Text segment —
Sydney Dance Company’s Untamed is a match made in heaven, on earth, and somewhere in between. A Sydney exclusive double bill of vivid colour and wild physicality featuring the world premiere of Anima by Rafael Bonachela and Australian choreographic prodigy Gabrielle Nankivell’s smash hit Wildebeest.
Bonachela’s Anima, latin for breath, spirit and soul, will immerse you in a unique visual world by collaborator Clemens Habicht (known for his film clips for Flume, Bloc Party, Tame Impala). Set to an alluring and vibrant concerto for cello and strings by Bulgarian Grammy nominee Dobrinka Tabakova.
Nankivell’s eloquent creation, Wildebeest, returns to the stage after it’s sell-out premiere season in 2014. Showcasing the power of dancers as individuals and strength en masse. Moody and animalistic, it’s backed by a stormy and industrial score by Luke Smiles.
Dates and Times
18 – 29 Oct 2016
Roslyn Packer Theatre Walsh Bay, Sydney
Tuesday 18 October, 6:30pm (Preview)
Wednesday 19 October, 8pm (Opening Night)
Thursday 20 October, 8pm
Friday 21 October, 8pm
Saturday 22 October, 8pm
Tuesday 25 October, 6:30pm
Wednesday 26 October, 8pm
Thursday 27 October, 8pm
Friday 28 October, 8pm
Saturday 29 October, 2pm
Saturday 29 October, 8pm
Wildebeest – 30 mins
Anima – 30 mins
Choreographer: Gabrielle Nankivell
Costume Designer: Fiona Holley
Sound Designer & Composer: Luke Smiles, motion laboratories
Lighting Designer: Benjamin Cisterne
Choreographer: Rafael Bonachela
Visual Designer: Clemens Habicht
Composer: Dobrinka Tabakova
Costume Designer: Aleisa Jelbart
Lighting Designer: Benjamin Cisterne
Who are the choreographers?
“Wildebeest is built with the dancers and their own curiosities and interests taken into account. It is absolutely epic. It has moments where it is tiny and personal and delicate and moments that are massive, an onslaught.”

Goal of the exercise — In the Untamed listing, what does the Latin word "Anima" mean? The entries come from a separate source, unrelated to the Untamed listing.

Given information —

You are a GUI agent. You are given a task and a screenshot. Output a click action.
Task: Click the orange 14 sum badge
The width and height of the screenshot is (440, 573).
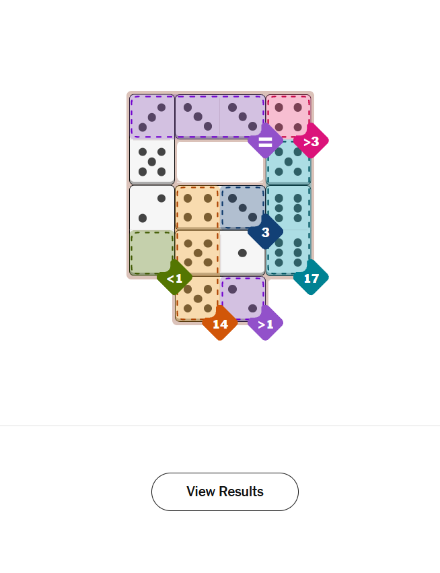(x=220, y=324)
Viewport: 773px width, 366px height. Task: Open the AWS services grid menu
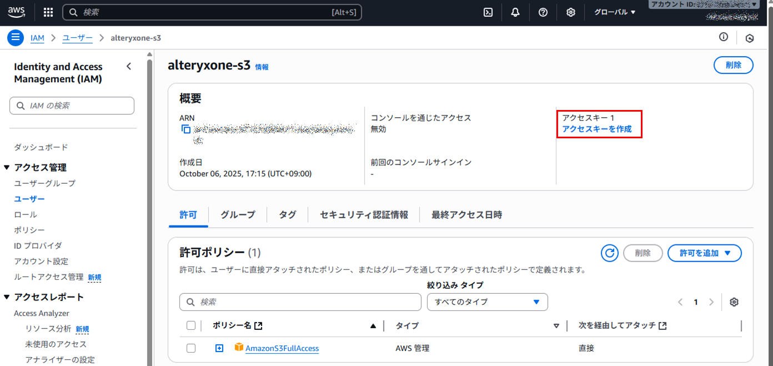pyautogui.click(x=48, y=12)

---

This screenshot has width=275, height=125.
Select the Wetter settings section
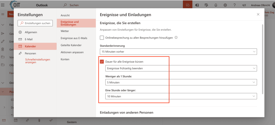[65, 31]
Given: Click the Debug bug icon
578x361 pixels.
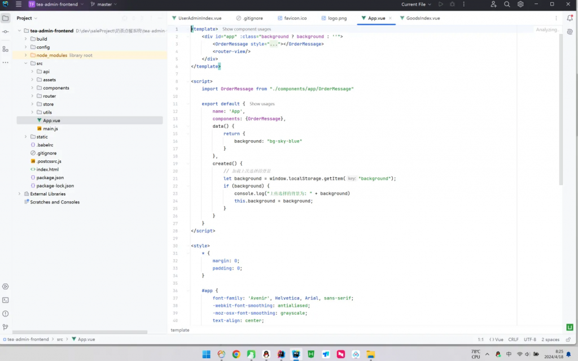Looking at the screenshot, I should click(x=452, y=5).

Result for this exercise — Breath, spirit and soul.